* START Listed records *
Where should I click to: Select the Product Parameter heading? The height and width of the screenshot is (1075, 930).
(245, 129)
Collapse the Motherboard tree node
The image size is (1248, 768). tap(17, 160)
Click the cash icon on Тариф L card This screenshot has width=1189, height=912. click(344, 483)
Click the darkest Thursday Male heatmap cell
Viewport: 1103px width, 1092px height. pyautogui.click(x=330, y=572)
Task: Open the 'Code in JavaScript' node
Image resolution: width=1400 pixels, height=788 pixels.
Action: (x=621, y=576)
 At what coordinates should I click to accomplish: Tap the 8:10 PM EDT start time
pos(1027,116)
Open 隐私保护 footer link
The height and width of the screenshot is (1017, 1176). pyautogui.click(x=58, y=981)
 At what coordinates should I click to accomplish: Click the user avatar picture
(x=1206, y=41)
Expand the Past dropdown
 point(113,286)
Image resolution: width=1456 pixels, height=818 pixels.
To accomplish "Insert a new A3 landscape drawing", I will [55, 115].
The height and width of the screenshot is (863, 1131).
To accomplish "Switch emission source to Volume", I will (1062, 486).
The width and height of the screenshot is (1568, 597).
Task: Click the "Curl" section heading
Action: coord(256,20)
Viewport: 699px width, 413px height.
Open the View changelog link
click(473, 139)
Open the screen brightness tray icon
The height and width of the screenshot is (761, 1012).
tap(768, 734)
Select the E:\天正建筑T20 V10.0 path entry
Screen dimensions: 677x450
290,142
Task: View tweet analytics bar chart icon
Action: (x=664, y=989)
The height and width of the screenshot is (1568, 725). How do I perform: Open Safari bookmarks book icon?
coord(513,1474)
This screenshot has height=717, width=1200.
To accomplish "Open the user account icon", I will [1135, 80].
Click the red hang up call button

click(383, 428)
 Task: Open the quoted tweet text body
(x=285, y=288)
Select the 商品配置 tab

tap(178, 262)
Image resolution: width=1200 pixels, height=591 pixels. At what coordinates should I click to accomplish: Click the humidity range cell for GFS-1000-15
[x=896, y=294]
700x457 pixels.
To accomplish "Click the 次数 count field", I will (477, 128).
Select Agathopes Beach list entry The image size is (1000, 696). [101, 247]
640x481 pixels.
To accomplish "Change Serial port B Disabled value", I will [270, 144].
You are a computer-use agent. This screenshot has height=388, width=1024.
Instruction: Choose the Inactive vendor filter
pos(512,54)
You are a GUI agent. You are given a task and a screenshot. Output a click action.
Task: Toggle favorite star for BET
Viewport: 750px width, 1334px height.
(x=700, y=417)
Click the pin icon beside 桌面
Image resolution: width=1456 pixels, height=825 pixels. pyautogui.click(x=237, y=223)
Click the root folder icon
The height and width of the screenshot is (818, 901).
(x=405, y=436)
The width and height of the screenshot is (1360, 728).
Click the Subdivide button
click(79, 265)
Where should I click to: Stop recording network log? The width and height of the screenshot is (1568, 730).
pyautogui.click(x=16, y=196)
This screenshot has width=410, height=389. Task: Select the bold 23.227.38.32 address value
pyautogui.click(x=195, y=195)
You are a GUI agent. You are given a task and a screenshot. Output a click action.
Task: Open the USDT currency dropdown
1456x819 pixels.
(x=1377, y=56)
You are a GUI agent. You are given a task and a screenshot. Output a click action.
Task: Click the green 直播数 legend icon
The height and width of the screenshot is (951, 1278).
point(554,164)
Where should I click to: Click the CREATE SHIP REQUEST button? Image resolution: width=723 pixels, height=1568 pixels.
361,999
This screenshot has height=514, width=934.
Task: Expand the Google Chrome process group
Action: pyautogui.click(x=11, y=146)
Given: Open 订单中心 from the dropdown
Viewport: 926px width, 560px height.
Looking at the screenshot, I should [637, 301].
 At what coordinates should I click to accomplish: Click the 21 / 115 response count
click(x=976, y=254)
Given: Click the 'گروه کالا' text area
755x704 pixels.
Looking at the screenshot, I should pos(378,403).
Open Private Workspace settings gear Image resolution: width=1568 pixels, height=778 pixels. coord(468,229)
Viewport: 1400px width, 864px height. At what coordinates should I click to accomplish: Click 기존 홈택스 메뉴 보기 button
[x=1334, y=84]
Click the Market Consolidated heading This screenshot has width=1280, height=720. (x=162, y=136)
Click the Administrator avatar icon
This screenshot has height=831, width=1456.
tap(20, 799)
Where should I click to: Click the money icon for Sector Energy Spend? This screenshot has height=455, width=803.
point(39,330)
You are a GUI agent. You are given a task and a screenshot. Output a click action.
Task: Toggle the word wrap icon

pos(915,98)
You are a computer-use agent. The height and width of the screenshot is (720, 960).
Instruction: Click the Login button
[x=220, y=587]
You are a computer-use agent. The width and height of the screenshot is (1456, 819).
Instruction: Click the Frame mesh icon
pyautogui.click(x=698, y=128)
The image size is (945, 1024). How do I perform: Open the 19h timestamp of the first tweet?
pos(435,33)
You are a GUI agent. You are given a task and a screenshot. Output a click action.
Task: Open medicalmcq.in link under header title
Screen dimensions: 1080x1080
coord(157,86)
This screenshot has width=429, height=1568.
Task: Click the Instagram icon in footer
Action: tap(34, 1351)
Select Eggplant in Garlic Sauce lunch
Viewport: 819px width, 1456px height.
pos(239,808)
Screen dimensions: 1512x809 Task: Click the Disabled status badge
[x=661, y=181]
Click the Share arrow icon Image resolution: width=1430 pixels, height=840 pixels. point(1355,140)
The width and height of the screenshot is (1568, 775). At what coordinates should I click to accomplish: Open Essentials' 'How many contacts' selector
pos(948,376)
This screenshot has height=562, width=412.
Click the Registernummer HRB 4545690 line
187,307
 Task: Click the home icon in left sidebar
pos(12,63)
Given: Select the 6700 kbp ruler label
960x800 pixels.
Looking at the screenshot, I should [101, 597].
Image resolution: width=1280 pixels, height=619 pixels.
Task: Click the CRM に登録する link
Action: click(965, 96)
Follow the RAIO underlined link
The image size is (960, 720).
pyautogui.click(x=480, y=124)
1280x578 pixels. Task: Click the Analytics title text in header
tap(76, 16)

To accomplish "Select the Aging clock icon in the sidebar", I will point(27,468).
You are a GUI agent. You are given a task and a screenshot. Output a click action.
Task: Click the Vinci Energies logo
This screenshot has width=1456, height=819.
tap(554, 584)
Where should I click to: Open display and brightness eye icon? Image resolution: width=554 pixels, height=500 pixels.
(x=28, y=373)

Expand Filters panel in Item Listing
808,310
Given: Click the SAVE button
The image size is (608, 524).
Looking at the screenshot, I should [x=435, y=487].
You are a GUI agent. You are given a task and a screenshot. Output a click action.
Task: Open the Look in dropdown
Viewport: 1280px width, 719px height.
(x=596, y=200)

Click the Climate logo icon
* END Listed records *
▶ _Given problem_
Format the data above as a numbered list, leaving out blank lines, covering only the stretch from the line containing "Expand Filters panel in Item Listing" through the line containing "Looking at the screenshot, I should [x=435, y=487].".

▶ _Written solution_
1. Expand Filters panel in Item Listing
2. 808,310
3. Given: Click the SAVE button
4. The image size is (608, 524).
5. Looking at the screenshot, I should [x=435, y=487].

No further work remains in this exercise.